### WHAT TO DO:
Write the data out again exactly and in full.

▼▼▼

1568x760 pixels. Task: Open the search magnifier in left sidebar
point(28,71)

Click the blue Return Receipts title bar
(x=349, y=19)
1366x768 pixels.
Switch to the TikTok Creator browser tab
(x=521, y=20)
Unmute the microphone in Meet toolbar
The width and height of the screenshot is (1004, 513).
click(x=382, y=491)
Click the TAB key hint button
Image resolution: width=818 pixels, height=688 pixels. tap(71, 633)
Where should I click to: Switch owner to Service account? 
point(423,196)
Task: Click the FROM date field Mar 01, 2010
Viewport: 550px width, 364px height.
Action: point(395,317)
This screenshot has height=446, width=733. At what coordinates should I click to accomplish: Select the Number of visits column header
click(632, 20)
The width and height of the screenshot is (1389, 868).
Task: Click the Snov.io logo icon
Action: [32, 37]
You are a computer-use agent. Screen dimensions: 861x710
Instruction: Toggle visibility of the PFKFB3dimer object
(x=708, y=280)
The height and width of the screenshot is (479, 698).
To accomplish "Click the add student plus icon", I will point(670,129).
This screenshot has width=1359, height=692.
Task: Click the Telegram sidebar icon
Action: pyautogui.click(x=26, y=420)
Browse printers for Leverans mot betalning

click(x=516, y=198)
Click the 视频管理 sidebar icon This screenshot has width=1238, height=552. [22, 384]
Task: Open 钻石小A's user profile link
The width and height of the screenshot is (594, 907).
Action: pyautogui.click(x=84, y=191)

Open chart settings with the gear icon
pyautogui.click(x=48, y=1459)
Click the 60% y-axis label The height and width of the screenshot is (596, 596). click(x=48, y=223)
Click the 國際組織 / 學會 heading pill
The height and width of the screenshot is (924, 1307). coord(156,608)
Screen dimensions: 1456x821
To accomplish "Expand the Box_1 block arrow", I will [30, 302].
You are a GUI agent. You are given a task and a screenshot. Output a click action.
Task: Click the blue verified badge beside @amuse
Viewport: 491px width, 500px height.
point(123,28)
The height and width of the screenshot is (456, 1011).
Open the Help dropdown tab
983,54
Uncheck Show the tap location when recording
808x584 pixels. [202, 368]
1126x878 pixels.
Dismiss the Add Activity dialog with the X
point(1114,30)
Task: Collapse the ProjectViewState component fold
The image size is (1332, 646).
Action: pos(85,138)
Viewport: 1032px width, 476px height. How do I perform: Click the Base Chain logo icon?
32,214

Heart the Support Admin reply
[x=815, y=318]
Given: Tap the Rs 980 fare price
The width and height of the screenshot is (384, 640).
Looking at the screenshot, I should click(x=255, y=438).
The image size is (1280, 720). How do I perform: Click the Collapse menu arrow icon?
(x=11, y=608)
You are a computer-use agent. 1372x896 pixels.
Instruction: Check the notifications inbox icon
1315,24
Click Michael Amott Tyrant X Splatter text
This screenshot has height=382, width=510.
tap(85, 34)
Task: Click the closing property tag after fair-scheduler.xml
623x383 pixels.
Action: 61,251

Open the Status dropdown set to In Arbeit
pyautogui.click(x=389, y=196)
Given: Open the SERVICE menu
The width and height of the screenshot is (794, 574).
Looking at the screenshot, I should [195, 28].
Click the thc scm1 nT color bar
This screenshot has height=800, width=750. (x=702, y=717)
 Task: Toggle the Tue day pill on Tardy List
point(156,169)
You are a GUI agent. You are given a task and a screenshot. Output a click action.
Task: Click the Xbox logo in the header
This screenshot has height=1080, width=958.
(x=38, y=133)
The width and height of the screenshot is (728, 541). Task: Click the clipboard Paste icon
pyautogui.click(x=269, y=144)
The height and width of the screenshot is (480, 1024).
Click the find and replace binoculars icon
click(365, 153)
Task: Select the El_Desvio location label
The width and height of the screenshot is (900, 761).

▲▲▲

### TASK RESPONSE:
1568x760 pixels. Task: Open the search magnifier in left sidebar
point(28,71)

Click the blue Return Receipts title bar
(x=349, y=19)
1366x768 pixels.
Switch to the TikTok Creator browser tab
(x=521, y=20)
Unmute the microphone in Meet toolbar
The width and height of the screenshot is (1004, 513).
click(x=382, y=491)
Click the TAB key hint button
Image resolution: width=818 pixels, height=688 pixels. tap(71, 633)
Where should I click to: Switch owner to Service account? 
point(423,196)
Task: Click the FROM date field Mar 01, 2010
Viewport: 550px width, 364px height.
Action: point(395,317)
This screenshot has height=446, width=733. At what coordinates should I click to accomplish: Select the Number of visits column header
click(632, 20)
The width and height of the screenshot is (1389, 868).
Task: Click the Snov.io logo icon
Action: [32, 37]
You are a computer-use agent. Screen dimensions: 861x710
Instruction: Toggle visibility of the PFKFB3dimer object
(x=708, y=280)
The height and width of the screenshot is (479, 698).
To accomplish "Click the add student plus icon", I will point(670,129).
This screenshot has width=1359, height=692.
Task: Click the Telegram sidebar icon
Action: pyautogui.click(x=26, y=420)
Browse printers for Leverans mot betalning

click(x=516, y=198)
Click the 视频管理 sidebar icon This screenshot has width=1238, height=552. [22, 384]
Task: Open 钻石小A's user profile link
The width and height of the screenshot is (594, 907).
Action: pyautogui.click(x=84, y=191)

Open chart settings with the gear icon
pyautogui.click(x=48, y=1459)
Click the 60% y-axis label The height and width of the screenshot is (596, 596). click(x=48, y=223)
Click the 國際組織 / 學會 heading pill
The height and width of the screenshot is (924, 1307). coord(156,608)
Screen dimensions: 1456x821
To accomplish "Expand the Box_1 block arrow", I will [30, 302].
You are a GUI agent. You are given a task and a screenshot. Output a click action.
Task: Click the blue verified badge beside @amuse
Viewport: 491px width, 500px height.
point(123,28)
The height and width of the screenshot is (456, 1011).
Open the Help dropdown tab
983,54
Uncheck Show the tap location when recording
808x584 pixels. [202, 368]
1126x878 pixels.
Dismiss the Add Activity dialog with the X
point(1114,30)
Task: Collapse the ProjectViewState component fold
The image size is (1332, 646).
Action: pos(85,138)
Viewport: 1032px width, 476px height. How do I perform: Click the Base Chain logo icon?
32,214

Heart the Support Admin reply
[x=815, y=318]
Given: Tap the Rs 980 fare price
The width and height of the screenshot is (384, 640).
Looking at the screenshot, I should click(x=255, y=438).
The image size is (1280, 720). How do I perform: Click the Collapse menu arrow icon?
(x=11, y=608)
You are a computer-use agent. 1372x896 pixels.
Instruction: Check the notifications inbox icon
1315,24
Click Michael Amott Tyrant X Splatter text
This screenshot has height=382, width=510.
tap(85, 34)
Task: Click the closing property tag after fair-scheduler.xml
623x383 pixels.
Action: 61,251

Open the Status dropdown set to In Arbeit
pyautogui.click(x=389, y=196)
Given: Open the SERVICE menu
The width and height of the screenshot is (794, 574).
Looking at the screenshot, I should [195, 28].
Click the thc scm1 nT color bar
This screenshot has height=800, width=750. (x=702, y=717)
 Task: Toggle the Tue day pill on Tardy List
point(156,169)
You are a GUI agent. You are given a task and a screenshot. Output a click action.
Task: Click the Xbox logo in the header
This screenshot has height=1080, width=958.
(x=38, y=133)
The width and height of the screenshot is (728, 541). Task: Click the clipboard Paste icon
pyautogui.click(x=269, y=144)
The height and width of the screenshot is (480, 1024).
Click the find and replace binoculars icon
click(365, 153)
Task: Select the El_Desvio location label
The width and height of the screenshot is (900, 761).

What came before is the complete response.